Doom 3 is as 'Back to Basics' a first-person shooter as it's possible to imagine. It's a claustrophobically linear corridor shooter packed to the rafters with more Satanism, gore and demonic imagery than a Hammer Horror double bill.

Sinister mega-corporation UAC is beavering away on some radical new teleportation technology. Headed up by the obligatory psychopath - slapheaded Dr Betruger - the experiment goes to Hell (quite literally) and a wormhole to Hades pops up on their creepy Mars outpost.

As crazed, bloodthirsty demons swarm into the universe, one heroic marine is mankind's only hope.

If you want to know what happens next, just think of something along the lines of Aliens, Evil Dead, Event Horizon and Resident Evil and you're halfway there.

Doom 3's level of polish is unparalleled, making it the videogaming equivalent of Titanic (although thankfully minus Leonardo DiCaprio).

No other Xbox game comes close to touching it from a graphical point of view. Forget Halo 2, Oddworld Stranger's Wrath - even Chronicles of Riddick - Doom 3 craps on them all from a very great height. Models, particle effects, lighting - you name it, this here game does it best.

Critics have bemoaned the fact that, cutting edge visuals aside, Doom 3's by-the-numbers gameplay is painfully dated. And they'd be right. Well, kind of.

It's true that you can't peek round corners, while the physics system is basic at best and enemies tend to be even thicker than Celebrity Big Brother's Bez.

So, it's nothing more than a corridor crawler, but what a corridor crawler! The whole Doom 3 experience feels far more comfortable on console than it ever was on PC.

Its linearity can surely be excused when the weapons, levels and enemies are all this mind-blowingly fantastic. Bung in some titanic boss battles and a Hollywood-esque production level and you have yourselves an instant classic.

It's also worth noting that Doom 3 on Xbox is a technical miracle (or perhaps the work of the devil?). 95% of the PC version has been crammed in, while loading times and slowdown are virtually undetectable. Id surely deserve hell-knighthoods for their sterling work.

But Doom 3 isn't perfect. The section in the Alpha Labs/Enpro facility drags on for ages, while the potentially terrifying vent sections are woefully undeveloped.

The inability to wield your flashlight and a weapon at the same time is puzzling, but then isn't this a game that's all about suspending your disbelief?

Doom 3 may not have toppled Halo 2 from its perch just yet. But if you have any sense you'll add them both to your collection.

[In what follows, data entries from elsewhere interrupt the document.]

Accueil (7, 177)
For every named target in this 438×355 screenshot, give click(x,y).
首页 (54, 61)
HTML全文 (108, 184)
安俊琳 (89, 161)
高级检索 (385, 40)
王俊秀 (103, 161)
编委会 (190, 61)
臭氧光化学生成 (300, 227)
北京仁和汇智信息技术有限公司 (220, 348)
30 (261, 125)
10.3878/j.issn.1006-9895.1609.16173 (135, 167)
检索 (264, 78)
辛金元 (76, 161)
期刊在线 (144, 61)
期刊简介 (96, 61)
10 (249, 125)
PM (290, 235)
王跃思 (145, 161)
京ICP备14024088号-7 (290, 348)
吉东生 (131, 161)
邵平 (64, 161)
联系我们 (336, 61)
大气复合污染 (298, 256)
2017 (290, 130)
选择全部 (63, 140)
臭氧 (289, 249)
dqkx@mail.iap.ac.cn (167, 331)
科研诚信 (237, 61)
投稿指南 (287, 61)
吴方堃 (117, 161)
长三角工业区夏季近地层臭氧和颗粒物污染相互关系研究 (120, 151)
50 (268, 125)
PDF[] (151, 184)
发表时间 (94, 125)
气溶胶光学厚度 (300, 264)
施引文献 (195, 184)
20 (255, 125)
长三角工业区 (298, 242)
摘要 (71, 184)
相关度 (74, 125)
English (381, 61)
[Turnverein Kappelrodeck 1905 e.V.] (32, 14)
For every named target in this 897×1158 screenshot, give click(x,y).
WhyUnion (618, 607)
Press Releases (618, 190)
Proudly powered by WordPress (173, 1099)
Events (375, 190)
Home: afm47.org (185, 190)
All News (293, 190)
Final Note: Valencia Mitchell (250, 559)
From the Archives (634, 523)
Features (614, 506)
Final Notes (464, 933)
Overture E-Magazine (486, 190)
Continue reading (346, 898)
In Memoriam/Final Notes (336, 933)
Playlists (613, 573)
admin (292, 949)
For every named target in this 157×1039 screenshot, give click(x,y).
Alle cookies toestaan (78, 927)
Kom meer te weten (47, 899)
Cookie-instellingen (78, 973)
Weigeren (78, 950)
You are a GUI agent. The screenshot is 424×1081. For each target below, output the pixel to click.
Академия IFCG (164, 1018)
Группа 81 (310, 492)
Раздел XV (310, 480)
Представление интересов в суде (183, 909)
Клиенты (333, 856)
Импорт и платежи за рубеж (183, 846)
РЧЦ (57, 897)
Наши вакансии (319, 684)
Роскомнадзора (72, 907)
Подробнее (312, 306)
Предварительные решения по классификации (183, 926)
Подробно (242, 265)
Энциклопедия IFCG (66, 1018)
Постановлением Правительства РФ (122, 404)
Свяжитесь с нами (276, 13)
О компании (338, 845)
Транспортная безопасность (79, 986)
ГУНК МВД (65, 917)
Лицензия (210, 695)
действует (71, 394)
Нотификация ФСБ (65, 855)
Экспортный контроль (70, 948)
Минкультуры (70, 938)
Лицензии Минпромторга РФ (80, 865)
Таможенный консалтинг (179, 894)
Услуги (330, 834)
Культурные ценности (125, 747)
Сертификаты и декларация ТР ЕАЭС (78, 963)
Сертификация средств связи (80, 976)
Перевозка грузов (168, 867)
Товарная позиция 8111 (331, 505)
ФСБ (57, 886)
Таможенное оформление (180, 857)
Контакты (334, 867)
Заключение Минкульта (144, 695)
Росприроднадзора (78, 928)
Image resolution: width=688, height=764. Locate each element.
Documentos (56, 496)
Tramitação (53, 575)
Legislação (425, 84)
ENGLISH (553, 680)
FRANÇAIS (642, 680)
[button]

A word of advice, though - Marine difficulty is too easy, so ramp it up to Veteran and experience Doom 3 the way it's meant to be played. Crapping yourself.

Doom 3 is out for PC now and is released for Xbox on 8 April

More info

GenreShooter
DescriptionIf it takes more than dark corridors and monsters jumping out of corners to make you sweat, this expansion pack will quickly become a tedious trek.
Platform"Xbox","PC"
US censor rating"Mature","Mature"
UK censor rating"",""
Release date1 January 1970 (US), 1 January 1970 (UK)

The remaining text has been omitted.